The tragedies that nearly ended rock created a unique opportunity for the girl groups. Unlike "dangerous" rock music, the Cookies and the Crystals seemed carefree and squeaky-clean: an image that was carefully groomed with high production values. Rock was often spontaneously composed when recorded. The girl groups relied on professionals. Most of the songs were composed at the famous Brill Building in New York. They were matched to artists in Los Angeles who recorded them under Svengali producers, such as Phil Spector. The final product went back to New York to be marketed by Madison Avenue.
This well-crafted, well-oiled machine produced hits through the Cuban missile crisis and the Kennedy assassination and the early throes of the civil rights movement. It took the juggernaut of the Beatles — with a new rock sensibility informed by the professionalism of the girl groups and Motown — to displace the girl groups.
The songs that Ms. Winehouse co-wrote and recorded were certainly retrospective. However, it would be a mistake to dismiss her as "retro," with all the connotative kitsch that entails. Ms. Winehouse's unique vision was to take the Shirelles at their word. In her recording of, "Will you still love me, tomorrow?" which she contributed to the soundtrack for "Bridget Jones: The Edge of Reason," we don't hear the mewing of young women pinched into a small band of sound perfectly suited for AM radio. Rather, we hear a voice that recalls a young Sarah Vaughn, lazily touching notes on the back of the beat. Ms. Winehouse seemed both impatient with the slower tempo and genuinely depressed by the lyrics, which lose all of their naiveté. The title is no longer a question.

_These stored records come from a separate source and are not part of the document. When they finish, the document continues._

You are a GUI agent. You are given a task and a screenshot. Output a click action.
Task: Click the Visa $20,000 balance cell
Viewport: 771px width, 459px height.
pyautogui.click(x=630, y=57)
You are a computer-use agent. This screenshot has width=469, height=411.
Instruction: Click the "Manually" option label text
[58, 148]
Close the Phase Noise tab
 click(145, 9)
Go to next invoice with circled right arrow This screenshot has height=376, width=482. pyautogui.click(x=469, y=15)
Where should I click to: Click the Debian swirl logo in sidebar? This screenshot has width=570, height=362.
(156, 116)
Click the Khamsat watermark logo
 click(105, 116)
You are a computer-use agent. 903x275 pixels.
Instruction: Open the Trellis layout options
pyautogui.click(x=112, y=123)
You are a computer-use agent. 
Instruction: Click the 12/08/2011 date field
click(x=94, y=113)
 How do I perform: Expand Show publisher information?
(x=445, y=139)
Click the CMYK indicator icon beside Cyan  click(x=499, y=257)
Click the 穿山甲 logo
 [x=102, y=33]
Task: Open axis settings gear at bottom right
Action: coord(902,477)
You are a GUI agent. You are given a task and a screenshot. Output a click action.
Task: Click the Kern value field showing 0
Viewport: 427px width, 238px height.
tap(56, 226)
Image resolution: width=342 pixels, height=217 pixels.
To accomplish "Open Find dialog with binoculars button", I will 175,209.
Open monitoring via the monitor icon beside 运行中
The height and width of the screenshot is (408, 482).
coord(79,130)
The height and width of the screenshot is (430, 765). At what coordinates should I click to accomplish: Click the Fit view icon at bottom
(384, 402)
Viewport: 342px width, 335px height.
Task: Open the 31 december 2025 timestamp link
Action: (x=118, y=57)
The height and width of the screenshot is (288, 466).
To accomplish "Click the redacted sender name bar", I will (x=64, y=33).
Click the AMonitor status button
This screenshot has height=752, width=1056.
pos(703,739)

Amy Winehouse seemed to draw her strength from the larger sense of women being empowered by music. In embracing that power, Ms. Winehouse lived not like a member of a girl group but as one of the tragic rock stars of the eras before and after the time of the girl groups. This was a particularly devastating situation because, unlike the classic tale of the overnight celebrity who gets too much too fast, Ms. Winehouse appears to have arrived with her problems already manifest and obvious.
The interest in the early 1960s will continue. The success of the TV series "Mad Men" — which used one of Ms. Winehouse's songs for promotional purposes — has spurred a host of series from the same era. These shows are advertised with women in pillbox hats wearing pastel mod attire. It is easy to imitate a style. It is far more difficult to reinterpret a style with such conviction that it seems to re-write history.
After hearing the music of Amy Winehouse and considering her unique perspective, I hear the Shangri-las differently. I lament the loss of what work was to come. I hope the sordid details of death and the macabre coincidence of her dying at the same age of so many other artists will not prevent a serious consideration of her small but significant body of work.